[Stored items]
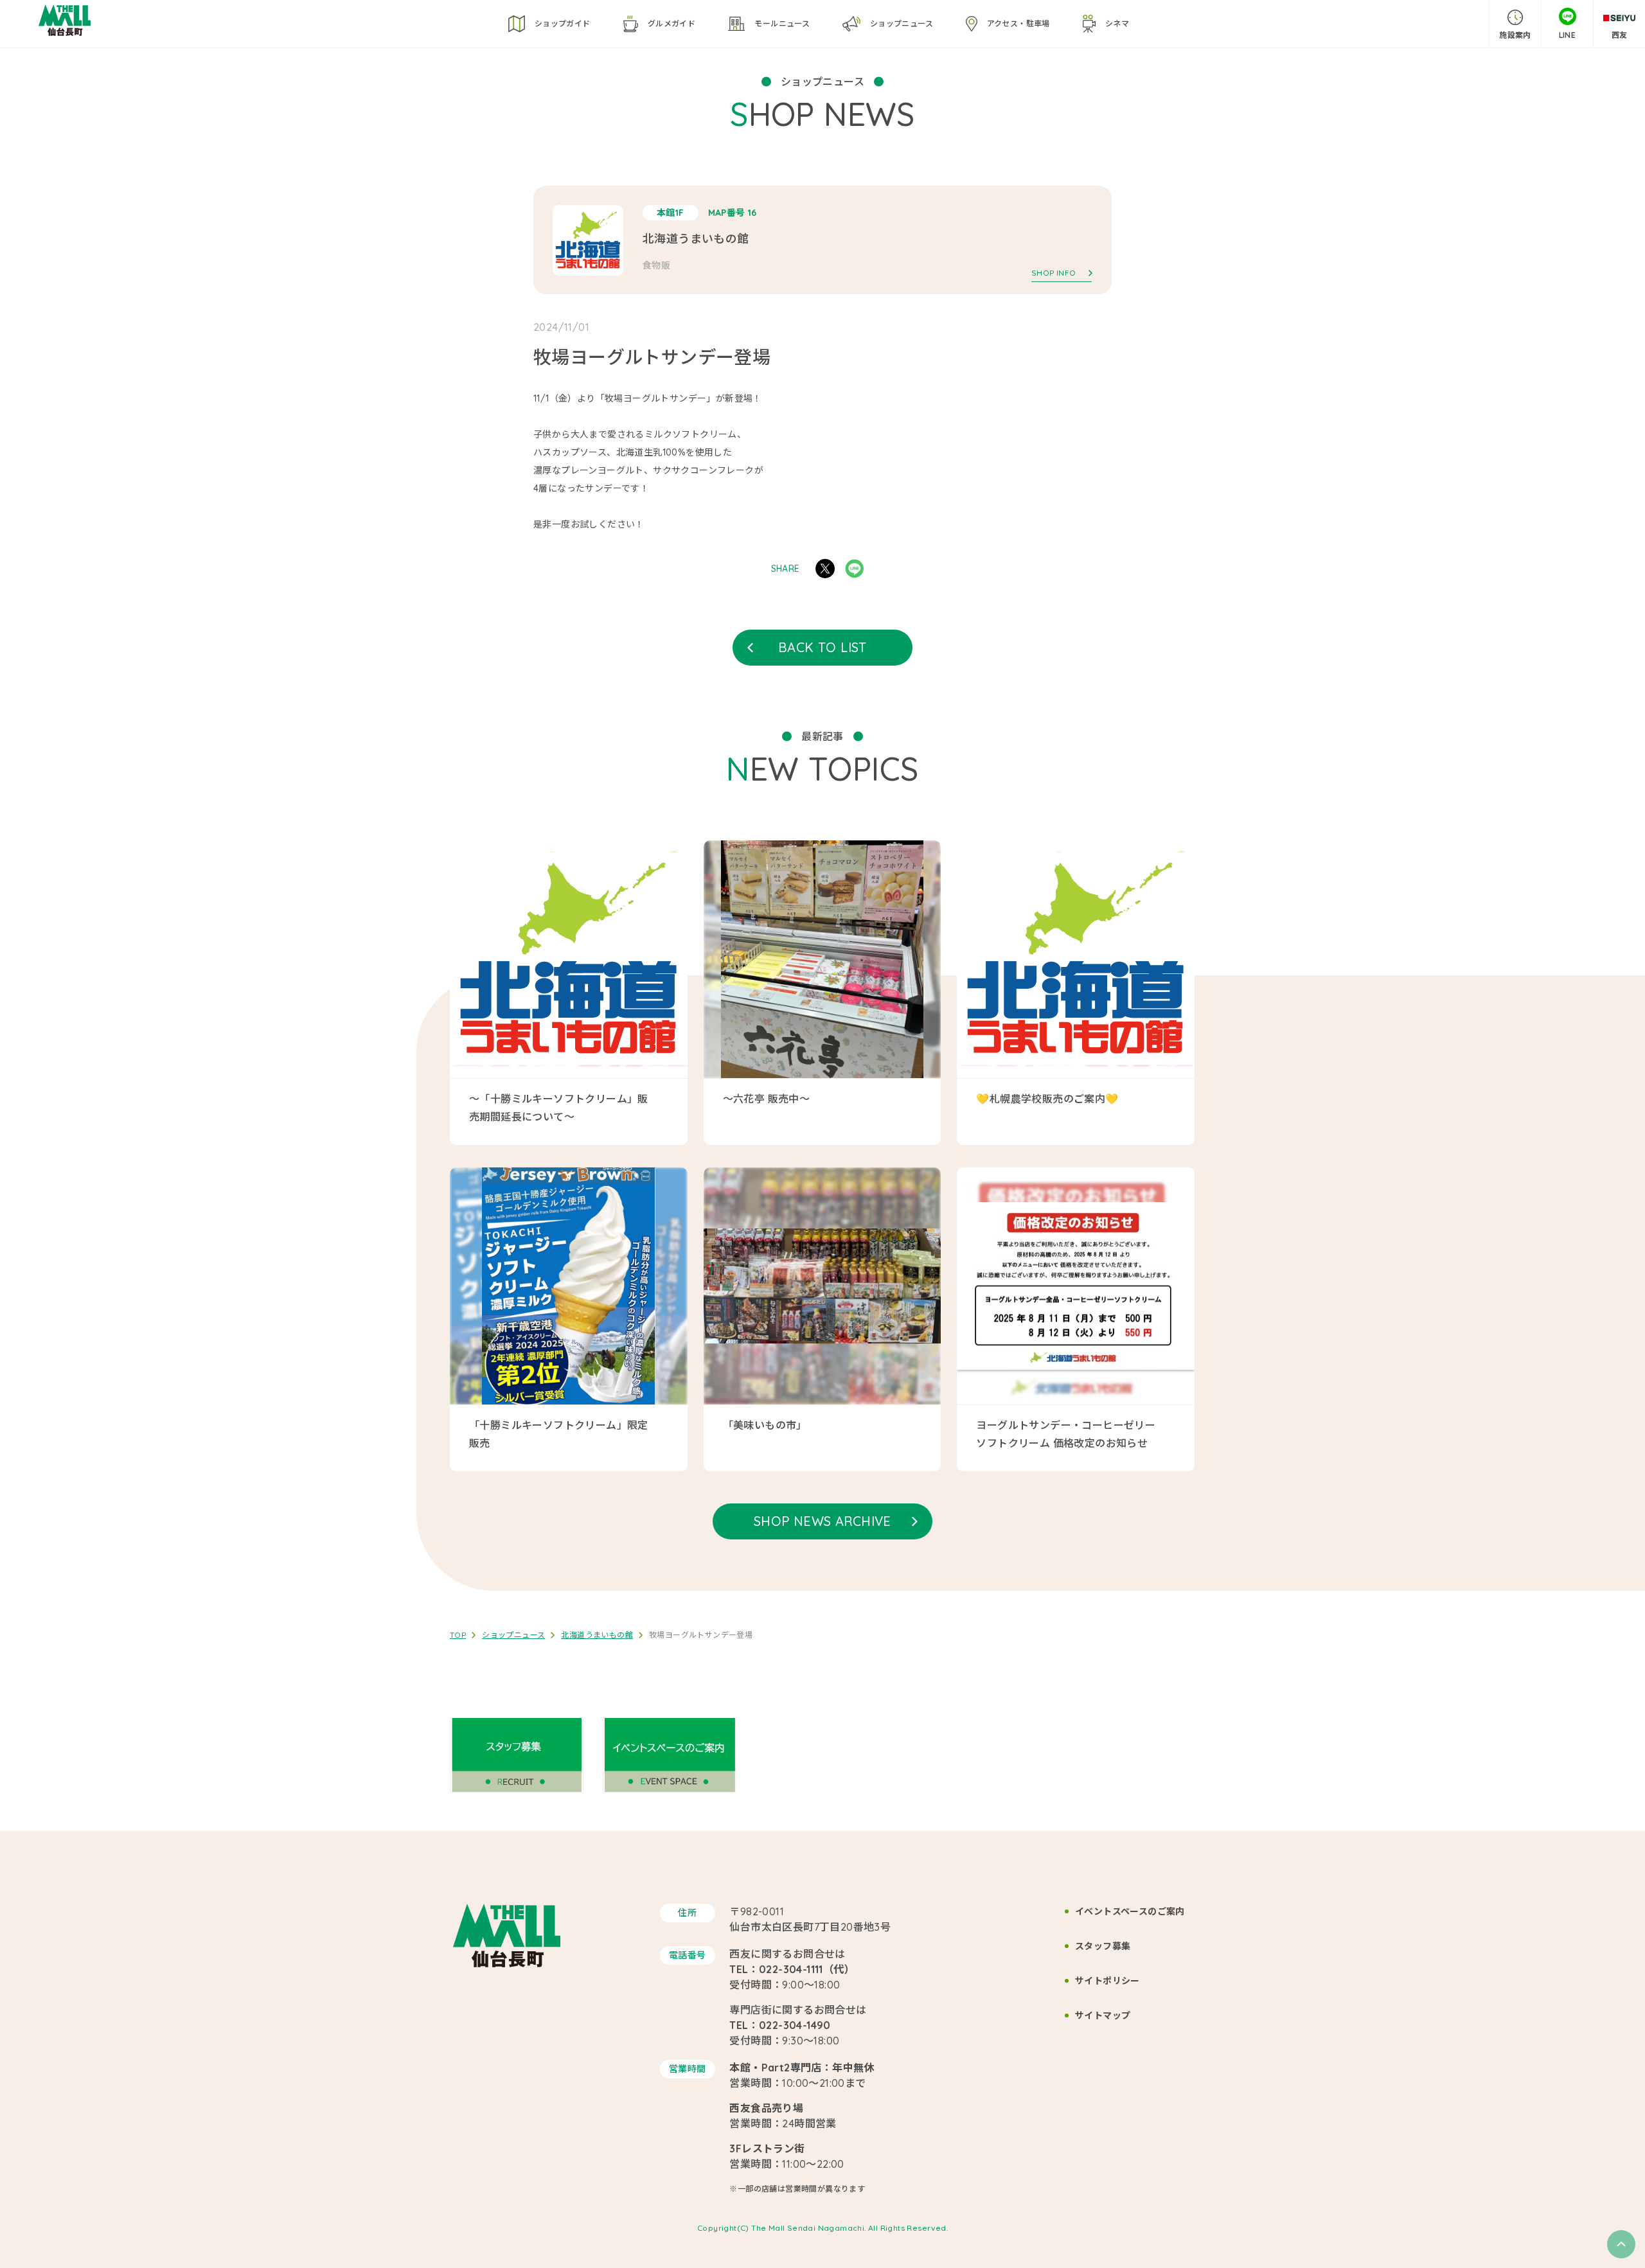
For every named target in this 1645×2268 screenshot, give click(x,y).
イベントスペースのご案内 (1130, 1911)
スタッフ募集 (1102, 1946)
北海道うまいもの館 (597, 1635)
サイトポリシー (1107, 1981)
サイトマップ (1102, 2015)
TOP (458, 1635)
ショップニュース (513, 1635)
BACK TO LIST (822, 647)
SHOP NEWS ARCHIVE (822, 1521)
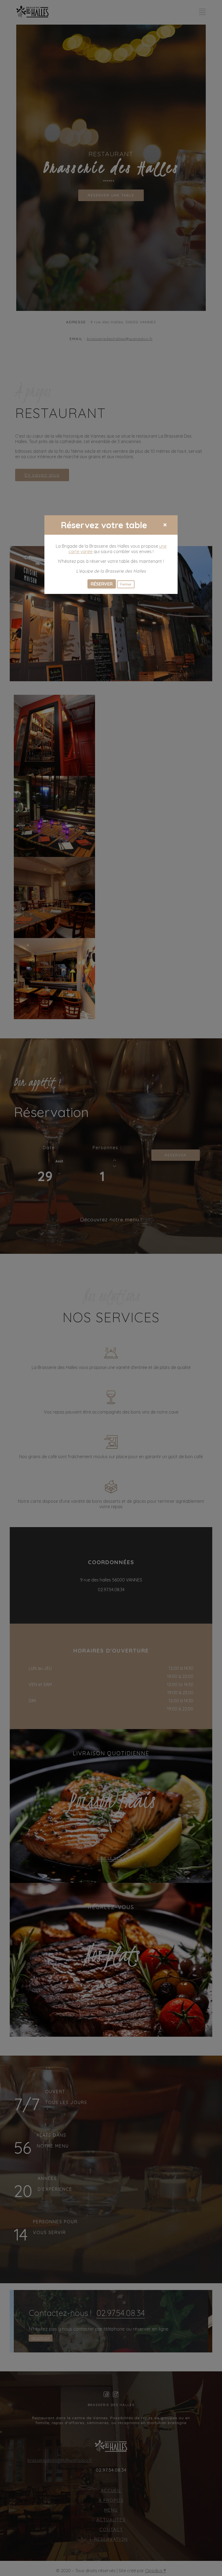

### Exercise instructions
Copy exactly, with no pictures, the lines from the line containing "サイトマップ (1102, 2015)" through the last line of the records above.

### Answer
サイトマップ (1102, 2015)
TOP (458, 1635)
ショップニュース (513, 1635)
BACK TO LIST (822, 647)
SHOP NEWS ARCHIVE (822, 1521)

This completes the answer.